Citrus protective netting to lift premium pack-out

Citrus NetingA RIVERLAND citrus producer is aiming to lift his class-one pack-out rate to potentially 80 percent using protective netting.

Ryan Arnold, Pyap Produce, Loxton, South Australia is aiming to uphold a valuable Asian export market by lifting his output of premium quality fruit.

As far as he is aware, the farm has become the only netted citrus orchard in the Riverland region.

This will be their first season of fruit from under the nets and earlier indicators are showing several benefits.

“Our main reason for the protective netting was to try and improve our class one pack-out,” Ryan said.

“Wind blemish is a major issue on our property so just to reduce the wind speed through our orchard is our main reason.”

Pyap Produce grows Imperial and Afourer mandarins, plus early, middle and late season Navel oranges, and lemons on 61 hectares under citrus.

Ryan has placed protective netting over 16ha of actual orchard on the 101ha property which also produces wine grapes.

Early season Navel oranges are on track to start being picked later this month or early May.

Ryan said the protected oranges and mandarins look promising, with particularly smooth skin.

“I’m nervous but optimistic that the fruit quality looks good. I’m just hoping the colour develops as well as it normally has without the nets and that the fruit quality is there,” he said.

The benefit of the slight shading is also being considered.

“It also allows us to keep bees out of our Afourer mandarin patch so we can try and keep them seedless,” Ryan said.

Apart from some sunburn protection, the netted orchard is experiencing reduced evapotranspiration meaning they require less moisture.

There are two trial weather stations on the property- one inside the netted area and one in the conventional orchard- measuring climate elements such as temperature, humidity and rainfall.

Figures show reduced moisture loss of about 30pc inside the nets.

“Effectively we should have better water efficiency under the nets,” Ryan said.

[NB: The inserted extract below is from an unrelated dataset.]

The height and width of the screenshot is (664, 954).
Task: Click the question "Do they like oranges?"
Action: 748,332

“At the moment we are probably applying similar amounts of water to outside the nets but our crops are a lot higher.”

He said an improvement in field efficiency may mean the difference between trees carrying a 60-70 tonne crop as opposed to a 40 tonne crop.

“We’ve got some really good data we can compare side by side to see what effect the nets are having and we can relate that back to yield,” Ryan said.

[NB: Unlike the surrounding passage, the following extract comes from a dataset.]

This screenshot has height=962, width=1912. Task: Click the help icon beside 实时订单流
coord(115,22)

Though less of a concern, the nets also provide a line of defence against hail damage.

But any form of protection gives a bit more peace of mind.

“We still find anything less than first class fruit hard to move at a profitable price,” Ryan said.

“Before nets, we were having pack-outs of around 20pc and we were struggling to be profitable.

“We’re hoping to lift that pack-out up to 60 or 80pc.

“Our mandarins are a shining light and our lemons have been really good for us to.”

Asian Focus

Pyap Produce has an export focus for its citrus, sending mainly oranges to China and Japan.

“That’s where we make our best returns on,” Ryan said.

“Once we get past class-two or class-three it’s a loss, and there is no juice price for us in our region anymore so it’s just a loss of money growing anything that’s not packable.”

He said the Chinese like big clean fruit.

“We are also aware that the terms of trade at the moment are pretty good,” he said.

“The markets into Japan are probably alright and there is probably a little opportunity into the USA again this year.

“So we are aiming to satisfy all those markets as much as we can, and any growth into China helps take fruit out of some of those other markets and it helps create demand for our product which helps the bottom line everywhere.”

Pyap Produce has done its research when it comes to target audiences.

“I think from what I hear, Australian is seen as a clean, green, safe product. I think there is a lot of anxiety in China about buying their own produce because there have been a few health scares with some of their own produce and some of their own growing methods.

“So they see stuff grown in Australia as a safe product to have so they can feed it to their families and have the confidence that it’s going to be good and healthy for them.

“I think what’s a testament to our industry, and agriculture in general in Australia, is our QA.

“Our growing methods are right up there, we keep records meticulously and our traceability is good, so we can give them the confidence with all that information and data that they are getting a safe product.”

Great place to grow

Ryan describes the Riverland region as an area which can produce some of the best Navel oranges in the world.

The already promising results from the protective netting have prompted Pyap Produce to consider further investment in the citrus industry.

The decision to invest in the protective netting was helped by a South Australian Government grant scheme where farmers could sell water at a leveraged price in order to offset costs of infrastructure improvements.

Ryan estimates that without the grant the protective netting investment would have about a seven year payback, however due to the assistance, it could be a two to four year payback.

“I can definitely see us protective netting high value crops in the future if it proves the payoff here,” Ryan said.

“It’s quite exciting where the industry sits at the moment.”

The protective netting is guaranteed for 10 years but Ryan hopes to get 15 out of it. The structure should be there for 30 years or more.

While the nets help with fruit growth, they don’t necessarily have an impact on the property’s biggest cost: labour.

“Sometimes I think it would be nice to have a little bit more price for our produce at the end to factor that in,” Ryan said.

“It’s a hard job picking fruit and pruning so we need to pay good wages.”